Home equity management refers to the process of tapping equity via loans, at favorable, and often tax-favored, interest rates, to invest otherwise illiquid equity in a target that offers higher returns. Home equity may serve as collateral for a home equity loan or home equity line of credit. Many home equity plans set a fixed period during which the homeowner can borrow money, such as ten years. At the end of this “draw period,” the borrower may be allowed to renew the credit line. If the plan does not allow renewals, the borrower will not be able to borrow additional money once the period has ended. Some plans may call for payment in full of any outstanding balance at the end of the period. Others may allow repayment over a fixed period, for example, ten years.

=== Home equity release products ===
A number of financial instruments exist to help homeowners access home equity collectively referred to as home equity release products. These allow the conversion of illiquid housing wealth into usable funds, either as lump sums, lines of credit, or income streams. The most common home equity release mechanisms found in the United States include the following:

- Home equity loan (HEL): A fixed-term loan secured against the home's equity, typically disbursed as a lump sum and repaid in equal monthly payments over a set period. The interest rate is usually fixed. These loans are often used for home renovations and other large expenses with a third going to repay non-mortgage debt, a third going towards home improvements, and a fourth to PCE.
- Home equity line of credit (HELOC): A revolving credit line secured by the home, where the borrower can draw and repay funds as needed up to a limit, typically during an initial “draw period” of 5–10 years. Interest rates are often variable. After the draw period, repayment of principal and interest is required.
- Cash-out refinancing: This method replaces the existing mortgage with a larger loan, allowing the homeowner to “cash out” the difference in equity. This is typically used when mortgage rates are favorable and the homeowner seeks liquidity. Some of these are backed by agencies such as the United States Department of Veterans Affairs.
- Reverse mortgage: A loan product typically available to older homeowners (e.g., 62+) that provides funds based on home equity, with no monthly repayment. The loan is repaid upon sale, move-out, or death. Reverse mortgages are regulated in many jurisdictions and often operate under government-insured programs, such as the U.S. Home Equity Conversion Mortgage (HECM).
- Home equity investment (HEI): A financial contract in which a third party (typically an investment firm) provides a lump sum in exchange for a share of the home's future appreciation. There are no monthly payments; the investor is repaid upon sale or after the home equity contract's pre-agreed term. HEIs are relatively new and have been criticized for potential risks and downsides such as reducing future equity upside for homeowners.

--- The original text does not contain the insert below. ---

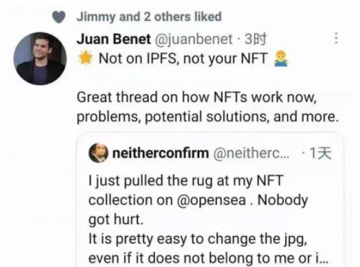Open the @neitherc... handle in quote

[251, 153]
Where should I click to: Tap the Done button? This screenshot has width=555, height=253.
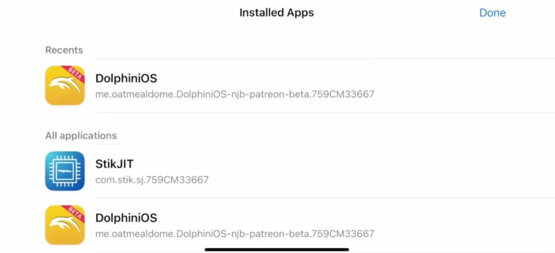[x=492, y=13]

Meanwhile, in countries such as the United Kingdom, a set of equity release financial products including lifetime mortgages or home reversion plans allow homeowners to unlock equity while remaining in the home regulated by the Financial Conduct Authority. Lifetime mortgages accrue interest over time but require no monthly payments; the loan is repaid when the home is sold.

Equity release products differ substantially in structure, risk, and tax treatment and different countries have different regulatory regimes for various product types with varying levels of consumer protection. Some have suggested access to home equity release products ultimately harms household welfare by eroding savings commitment with one study suggesting that the welfare losses from weakened discipline outweighing the gains from flexibility by a factor of 1.7 and driving a 2.5 percentage point drop in the personal saving rate.